### DIRECTIONS FOR THIS TASK
Reproduce every one of the entries below word for word, in the order given.

____

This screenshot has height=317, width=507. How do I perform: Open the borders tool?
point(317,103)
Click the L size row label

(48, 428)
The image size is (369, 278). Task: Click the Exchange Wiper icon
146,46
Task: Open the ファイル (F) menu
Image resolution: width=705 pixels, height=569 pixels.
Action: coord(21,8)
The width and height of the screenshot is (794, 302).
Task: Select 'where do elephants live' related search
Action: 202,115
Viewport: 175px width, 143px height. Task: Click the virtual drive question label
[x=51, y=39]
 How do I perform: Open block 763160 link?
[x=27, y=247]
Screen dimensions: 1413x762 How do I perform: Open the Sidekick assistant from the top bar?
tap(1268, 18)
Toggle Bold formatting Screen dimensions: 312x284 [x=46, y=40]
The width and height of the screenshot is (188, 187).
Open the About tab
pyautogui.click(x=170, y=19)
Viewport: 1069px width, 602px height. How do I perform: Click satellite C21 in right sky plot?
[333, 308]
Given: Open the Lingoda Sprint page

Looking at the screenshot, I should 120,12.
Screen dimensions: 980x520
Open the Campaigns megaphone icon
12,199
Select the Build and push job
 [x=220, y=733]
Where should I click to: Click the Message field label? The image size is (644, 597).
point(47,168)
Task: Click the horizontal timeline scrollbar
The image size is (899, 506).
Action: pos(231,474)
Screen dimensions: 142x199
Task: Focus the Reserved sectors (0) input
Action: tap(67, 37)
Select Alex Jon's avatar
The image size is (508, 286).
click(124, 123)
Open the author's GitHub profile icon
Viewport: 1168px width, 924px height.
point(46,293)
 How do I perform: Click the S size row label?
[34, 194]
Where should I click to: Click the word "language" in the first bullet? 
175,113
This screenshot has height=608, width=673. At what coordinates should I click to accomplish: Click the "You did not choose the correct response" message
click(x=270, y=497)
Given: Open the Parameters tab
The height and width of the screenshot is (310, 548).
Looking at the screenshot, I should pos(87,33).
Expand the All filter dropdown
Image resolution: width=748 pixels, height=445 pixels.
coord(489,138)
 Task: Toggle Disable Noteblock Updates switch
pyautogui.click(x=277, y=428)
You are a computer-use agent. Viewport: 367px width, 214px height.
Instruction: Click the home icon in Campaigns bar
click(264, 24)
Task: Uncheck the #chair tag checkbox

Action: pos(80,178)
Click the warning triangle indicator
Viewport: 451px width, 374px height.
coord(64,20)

____

### RESPONSE TO THE TASK
This screenshot has height=317, width=507. How do I perform: Open the borders tool?
point(317,103)
Click the L size row label

(48, 428)
The image size is (369, 278). Task: Click the Exchange Wiper icon
146,46
Task: Open the ファイル (F) menu
Image resolution: width=705 pixels, height=569 pixels.
Action: coord(21,8)
The width and height of the screenshot is (794, 302).
Task: Select 'where do elephants live' related search
Action: 202,115
Viewport: 175px width, 143px height. Task: Click the virtual drive question label
[x=51, y=39]
 How do I perform: Open block 763160 link?
[x=27, y=247]
Screen dimensions: 1413x762 How do I perform: Open the Sidekick assistant from the top bar?
tap(1268, 18)
Toggle Bold formatting Screen dimensions: 312x284 [x=46, y=40]
The width and height of the screenshot is (188, 187).
Open the About tab
pyautogui.click(x=170, y=19)
Viewport: 1069px width, 602px height. How do I perform: Click satellite C21 in right sky plot?
[333, 308]
Given: Open the Lingoda Sprint page

Looking at the screenshot, I should 120,12.
Screen dimensions: 980x520
Open the Campaigns megaphone icon
12,199
Select the Build and push job
 [x=220, y=733]
Where should I click to: Click the Message field label? The image size is (644, 597).
point(47,168)
Task: Click the horizontal timeline scrollbar
The image size is (899, 506).
Action: pos(231,474)
Screen dimensions: 142x199
Task: Focus the Reserved sectors (0) input
Action: tap(67, 37)
Select Alex Jon's avatar
The image size is (508, 286).
click(124, 123)
Open the author's GitHub profile icon
Viewport: 1168px width, 924px height.
point(46,293)
 How do I perform: Click the S size row label?
[34, 194]
Where should I click to: Click the word "language" in the first bullet? 
175,113
This screenshot has height=608, width=673. At what coordinates should I click to accomplish: Click the "You did not choose the correct response" message
click(x=270, y=497)
Given: Open the Parameters tab
The height and width of the screenshot is (310, 548).
Looking at the screenshot, I should pos(87,33).
Expand the All filter dropdown
Image resolution: width=748 pixels, height=445 pixels.
coord(489,138)
 Task: Toggle Disable Noteblock Updates switch
pyautogui.click(x=277, y=428)
You are a computer-use agent. Viewport: 367px width, 214px height.
Instruction: Click the home icon in Campaigns bar
click(264, 24)
Task: Uncheck the #chair tag checkbox

Action: pos(80,178)
Click the warning triangle indicator
Viewport: 451px width, 374px height.
coord(64,20)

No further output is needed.